Infectious Disease Testing
Your donated plasma is tested for a panel of infectious diseases before it can be used. These tests screen for hepatitis B, hepatitis C, HIV (types 1 and 2), HTLV (a virus that affects white blood cells), syphilis, and West Nile virus. Donations are also tested for Chagas disease, a parasitic infection spread by certain insects found mainly in Latin America. In regions where the tick-borne parasite Babesia is common, testing for that pathogen is added as well.
If any test comes back positive, the center will notify you and permanently or temporarily defer you from future donations depending on the condition. A positive result on a screening test doesn’t always mean you’re infected, since false positives do occur, but it does mean you’ll need follow-up testing with your own doctor.
Medications That Delay or Prevent Donation
Many common medications are perfectly fine, but certain drug categories require a waiting period after your last dose. The deferral times vary widely based on how long the medication affects your blood:
- Blood thinners: Most newer oral blood thinners require a 2-day wait. Warfarin and heparin require 7 days.
- Anti-platelet drugs: Wait times range from 2 days to 1 month depending on the specific drug.
- Isotretinoin (severe acne medication): 1 month after your last dose.
- Finasteride or dutasteride (for hair loss or prostate symptoms): 6 months.
- Oral or injectable HIV prevention drugs (PrEP/PEP): 2 years after last use.
- HIV treatment medications: Permanent deferral.
- Certain psoriasis medications: 3 years.
- Any experimental or investigational medication: 12 months.
This isn’t an exhaustive list. When you fill out the screening questionnaire, disclose everything you’re taking, including supplements and over-the-counter drugs. The center staff will tell you on the spot whether a specific medication affects your eligibility.
Tattoos, Piercings, and Other Temporary Deferrals
If you recently got a tattoo in a state that doesn’t regulate tattoo facilities, you’ll need to wait three months.
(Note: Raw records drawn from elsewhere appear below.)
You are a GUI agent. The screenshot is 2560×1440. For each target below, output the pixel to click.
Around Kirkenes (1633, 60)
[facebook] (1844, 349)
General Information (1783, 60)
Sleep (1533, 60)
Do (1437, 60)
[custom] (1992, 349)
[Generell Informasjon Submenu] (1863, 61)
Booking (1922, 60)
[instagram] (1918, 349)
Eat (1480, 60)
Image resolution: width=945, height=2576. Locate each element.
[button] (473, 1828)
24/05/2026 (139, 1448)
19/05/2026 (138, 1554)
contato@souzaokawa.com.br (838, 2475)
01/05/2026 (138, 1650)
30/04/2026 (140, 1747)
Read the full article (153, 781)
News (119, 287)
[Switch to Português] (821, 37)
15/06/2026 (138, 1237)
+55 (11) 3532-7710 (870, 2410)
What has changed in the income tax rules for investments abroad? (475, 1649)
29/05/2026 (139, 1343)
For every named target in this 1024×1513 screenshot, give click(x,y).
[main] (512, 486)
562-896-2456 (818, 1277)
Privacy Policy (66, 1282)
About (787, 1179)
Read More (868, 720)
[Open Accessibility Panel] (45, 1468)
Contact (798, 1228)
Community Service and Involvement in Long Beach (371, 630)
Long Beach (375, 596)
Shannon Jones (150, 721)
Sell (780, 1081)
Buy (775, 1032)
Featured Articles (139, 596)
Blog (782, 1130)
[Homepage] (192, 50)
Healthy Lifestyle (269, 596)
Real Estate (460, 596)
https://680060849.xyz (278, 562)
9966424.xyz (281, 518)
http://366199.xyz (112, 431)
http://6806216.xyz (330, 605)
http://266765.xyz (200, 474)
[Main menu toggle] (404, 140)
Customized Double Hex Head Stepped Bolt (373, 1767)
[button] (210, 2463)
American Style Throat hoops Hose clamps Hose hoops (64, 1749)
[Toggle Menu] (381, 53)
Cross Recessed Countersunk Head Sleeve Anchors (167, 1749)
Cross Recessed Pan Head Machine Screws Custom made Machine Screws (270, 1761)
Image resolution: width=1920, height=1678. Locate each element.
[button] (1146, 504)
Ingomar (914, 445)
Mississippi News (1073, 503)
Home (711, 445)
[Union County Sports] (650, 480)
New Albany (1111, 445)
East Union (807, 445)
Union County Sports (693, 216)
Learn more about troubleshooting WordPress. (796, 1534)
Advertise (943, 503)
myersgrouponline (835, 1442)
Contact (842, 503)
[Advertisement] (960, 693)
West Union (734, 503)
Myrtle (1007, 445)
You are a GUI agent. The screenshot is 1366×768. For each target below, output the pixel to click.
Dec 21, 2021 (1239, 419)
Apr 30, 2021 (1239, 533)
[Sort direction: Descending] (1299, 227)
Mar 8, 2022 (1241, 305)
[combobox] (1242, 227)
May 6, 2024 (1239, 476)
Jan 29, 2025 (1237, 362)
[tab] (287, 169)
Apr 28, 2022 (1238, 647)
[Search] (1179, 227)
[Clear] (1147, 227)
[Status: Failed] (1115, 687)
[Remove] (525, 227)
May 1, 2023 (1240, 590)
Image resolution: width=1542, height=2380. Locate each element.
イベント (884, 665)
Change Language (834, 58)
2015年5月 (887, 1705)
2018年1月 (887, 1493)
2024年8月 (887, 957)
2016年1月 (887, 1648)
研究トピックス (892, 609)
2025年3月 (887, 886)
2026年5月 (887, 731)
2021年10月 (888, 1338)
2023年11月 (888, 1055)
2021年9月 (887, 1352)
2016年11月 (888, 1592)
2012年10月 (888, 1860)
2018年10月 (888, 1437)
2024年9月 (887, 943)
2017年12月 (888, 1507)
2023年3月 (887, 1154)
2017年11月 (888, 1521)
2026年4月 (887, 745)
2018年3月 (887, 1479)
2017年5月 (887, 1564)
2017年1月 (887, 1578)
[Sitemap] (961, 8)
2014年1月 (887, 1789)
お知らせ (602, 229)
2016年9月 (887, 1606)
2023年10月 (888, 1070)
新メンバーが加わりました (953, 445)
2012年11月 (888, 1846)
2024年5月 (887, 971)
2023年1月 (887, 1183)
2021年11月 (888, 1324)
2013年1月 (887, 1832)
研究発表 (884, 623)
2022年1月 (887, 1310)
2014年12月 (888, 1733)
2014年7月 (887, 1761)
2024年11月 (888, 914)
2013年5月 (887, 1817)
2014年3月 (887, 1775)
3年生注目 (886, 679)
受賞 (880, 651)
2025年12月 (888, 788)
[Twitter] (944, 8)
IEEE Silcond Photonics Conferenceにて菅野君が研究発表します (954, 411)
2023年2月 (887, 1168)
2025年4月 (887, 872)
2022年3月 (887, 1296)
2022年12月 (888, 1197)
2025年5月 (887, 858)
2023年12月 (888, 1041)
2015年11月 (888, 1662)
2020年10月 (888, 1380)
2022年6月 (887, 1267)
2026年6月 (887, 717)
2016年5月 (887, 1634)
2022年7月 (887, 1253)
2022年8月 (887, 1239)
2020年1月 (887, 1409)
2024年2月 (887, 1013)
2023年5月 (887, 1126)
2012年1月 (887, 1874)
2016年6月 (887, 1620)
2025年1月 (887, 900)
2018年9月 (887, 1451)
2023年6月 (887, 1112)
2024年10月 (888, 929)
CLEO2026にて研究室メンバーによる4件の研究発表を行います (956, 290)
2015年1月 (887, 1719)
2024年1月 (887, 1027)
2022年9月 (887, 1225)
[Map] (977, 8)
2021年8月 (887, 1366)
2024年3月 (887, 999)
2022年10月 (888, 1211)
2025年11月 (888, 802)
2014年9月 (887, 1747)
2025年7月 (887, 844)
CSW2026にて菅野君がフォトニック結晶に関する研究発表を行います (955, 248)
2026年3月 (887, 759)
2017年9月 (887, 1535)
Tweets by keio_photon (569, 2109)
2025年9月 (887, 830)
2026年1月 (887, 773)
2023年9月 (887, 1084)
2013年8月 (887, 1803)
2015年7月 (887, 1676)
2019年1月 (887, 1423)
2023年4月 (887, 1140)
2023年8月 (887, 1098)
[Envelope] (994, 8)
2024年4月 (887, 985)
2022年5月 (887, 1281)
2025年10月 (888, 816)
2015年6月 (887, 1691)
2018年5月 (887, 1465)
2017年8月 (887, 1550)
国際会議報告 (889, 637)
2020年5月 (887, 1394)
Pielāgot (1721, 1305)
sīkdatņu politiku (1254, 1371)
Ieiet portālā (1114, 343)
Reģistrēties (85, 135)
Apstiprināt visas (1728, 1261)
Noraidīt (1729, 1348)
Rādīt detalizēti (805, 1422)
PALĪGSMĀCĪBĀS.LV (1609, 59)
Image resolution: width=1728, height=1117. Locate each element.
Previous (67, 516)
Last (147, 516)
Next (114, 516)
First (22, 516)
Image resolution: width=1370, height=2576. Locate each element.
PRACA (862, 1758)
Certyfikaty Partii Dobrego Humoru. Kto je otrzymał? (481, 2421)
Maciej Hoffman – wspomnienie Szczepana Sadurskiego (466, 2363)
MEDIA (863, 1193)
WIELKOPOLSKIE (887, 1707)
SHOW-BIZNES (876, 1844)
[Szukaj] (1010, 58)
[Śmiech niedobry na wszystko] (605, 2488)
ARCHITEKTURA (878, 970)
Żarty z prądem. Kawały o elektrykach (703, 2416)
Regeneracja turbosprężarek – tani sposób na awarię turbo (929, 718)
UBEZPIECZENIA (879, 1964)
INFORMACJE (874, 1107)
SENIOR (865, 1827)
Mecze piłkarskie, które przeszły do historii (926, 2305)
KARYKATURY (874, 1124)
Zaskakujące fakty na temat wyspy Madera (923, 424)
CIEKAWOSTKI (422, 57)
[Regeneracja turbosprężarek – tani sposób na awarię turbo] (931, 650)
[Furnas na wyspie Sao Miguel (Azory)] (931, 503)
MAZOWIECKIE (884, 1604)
Tattoos done at licensed, regulated shops in states with oversight typically don’t trigger a deferral. The same three-month wait applies to body piercings done with reusable instruments or piercing guns. If single-use, sterile equipment was used, you’re generally fine to donate right away.
Other situations that trigger a temporary deferral include recent illness with a fever, certain vaccinations, and dental procedures. The specifics depend on the center’s protocols, but most of these waiting periods are short, ranging from a day to a few weeks.
Travel-Related Restrictions
Travel to areas where malaria is common triggers a three-month deferral from your return date. If you previously lived in a malaria-endemic area, the wait extends to three years. And if you were actually diagnosed with and treated for malaria, you can’t donate for three years after treatment, provided you’ve had no symptoms during that time.
Travel to areas with active Zika virus transmission or other region-specific disease outbreaks can also result in temporary deferrals. The center’s questionnaire will ask about your recent travel history, so it helps to have your dates and destinations in mind.
How Often You Can Donate
The FDA allows plasma donation up to twice in a seven-day period, with at least two days between donations. That means you could donate on Monday and Thursday, for example, but not Monday and Tuesday. Most commercial plasma centers encourage donors to come twice a week, and compensation structures often reflect that schedule.
Unlike whole blood donation, which requires an eight-week gap between visits, plasma donation is possible at this higher frequency because the process returns your red blood cells to your body. Only the liquid portion of your blood is collected, and your body replaces it within 24 to 48 hours. Still, the protein and hematocrit checks at each visit serve as a safety net to make sure your body is keeping up with the pace of donation.